Short answer: Some people genuinely gain, but many in the middle still feel squeezed.
Most of us tuned into the Budget hoping for a little relief from the financial treadmill. The weekly shop still feels like a dare, energy bills behave like moody teenagers and every pay rise disappears before it arrives. So when the Chancellor stood up, we all wondered the same thing. Am I actually better off now?
What really changed
Talking to friends afterwards, everyone had the same reaction. Parts of it sounded encouraging. Parts of it felt like a magician distracting you while quietly borrowing your wallet.
Lower earners come out best. The minimum wage is rising again and this one actually moves the needle. For anyone paid hourly, that’s real cash in the bank. Families with children also get meaningful support, making day-to-day life feel a bit less like an endless budgeting puzzle.
Then there’s the freeze on tax thresholds. It’s the quiet villain of modern budgets. Wages go up because prices go up, but the tax bands stay still. You don’t feel richer, but you pay more tax anyway. It’s the fiscal equivalent of someone taking a slice of your sandwich because you dared to make it a tiny bit bigger.
Savings and small investment income also take a hit. Allowances shrink, and the protective buffer around interest and dividends gets thinner. Most people won’t notice at first, but over a year or two it adds up. For anyone with a side hustle or a small rental income, that soft nibbling starts to show.
Pension perks through salary sacrifice are also being watered down in the coming years. Still useful, still worth doing, just not quite the tax win it used to be.

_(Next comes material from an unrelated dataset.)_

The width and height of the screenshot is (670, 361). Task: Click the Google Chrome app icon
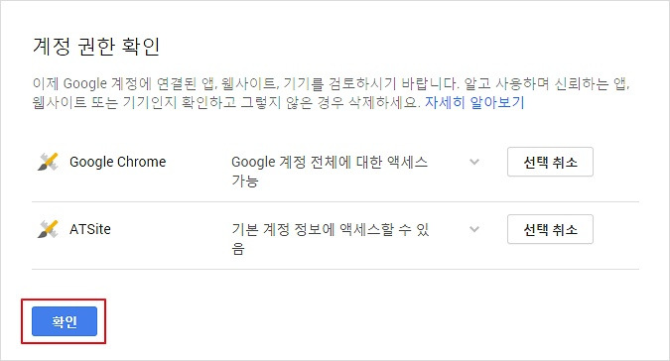(48, 162)
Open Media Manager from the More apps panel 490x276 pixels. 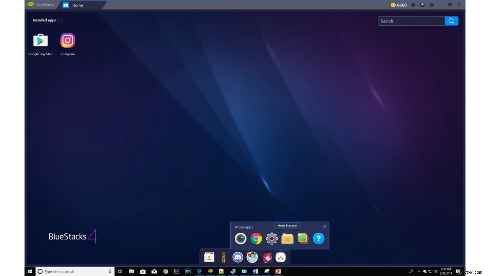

There are a few practical positives. Rail fares aren’t rising and energy suppliers face pressure to keep costs sensible. It won’t change your life, but it might stop your bills from reinventing themselves every month.
So who’s actually better off?
Lower-income workers and families with children will feel the most genuine lift. More money coming in, less friction getting support and a better chance of making each month work without heroic budgeting.

And who isn’t?
The middle. Always the middle. Earning enough to be nudged into higher tax, not earning enough to shrug it off. If you rely on savings, dividends or rental income, you’ll also feel the squeeze before you feel the benefit. It’s not dramatic. It’s just consistently inconvenient.
What this means for you
If you’re on lower pay or raising kids, you should feel the improvement. If you’re in the middle, expect your payslip to feel tighter even if nobody announces a tax rise.

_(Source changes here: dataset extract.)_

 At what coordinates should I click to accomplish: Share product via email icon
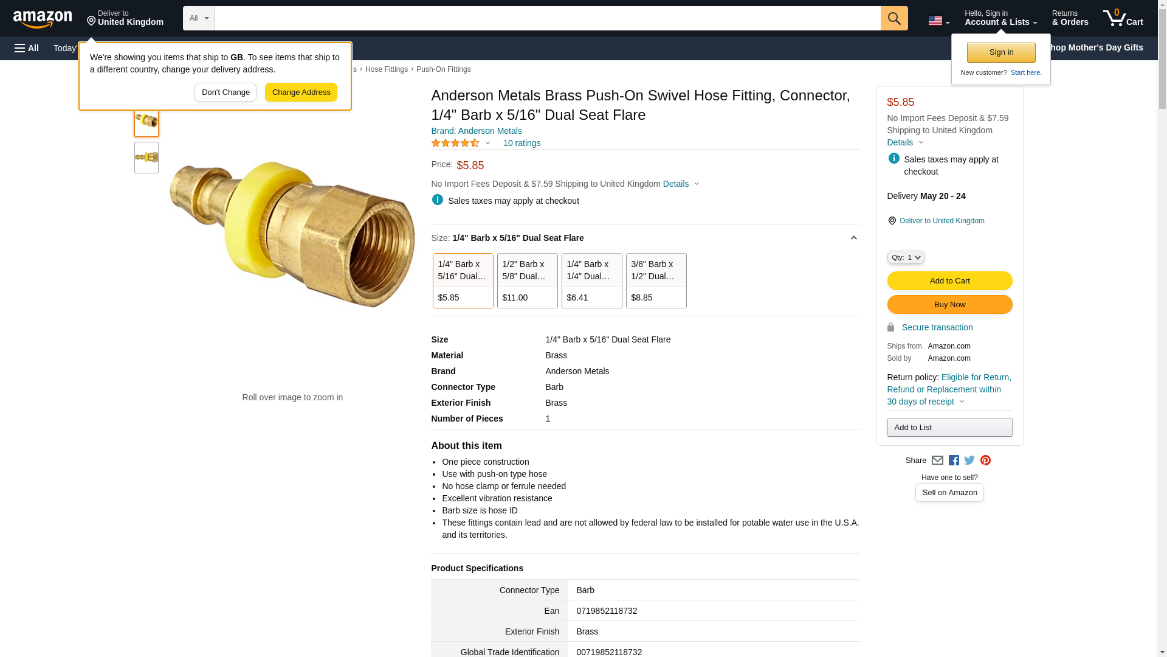click(x=937, y=461)

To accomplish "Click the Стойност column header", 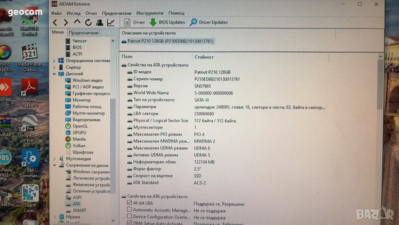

It’s a Budget designed to help those struggling most while funding it through people who feel “fine” but not quite comfortable.
💡 Savingsense Tip
Sort out your pension setup now while the existing salary-sacrifice perks still hold their value. And if you have savings or side-income, move what you can into an ISA while it still acts as a shield from the taxman.
📊 By the Numbers:
More than a million workers will see a bigger pay increase next year thanks to the minimum wage rise.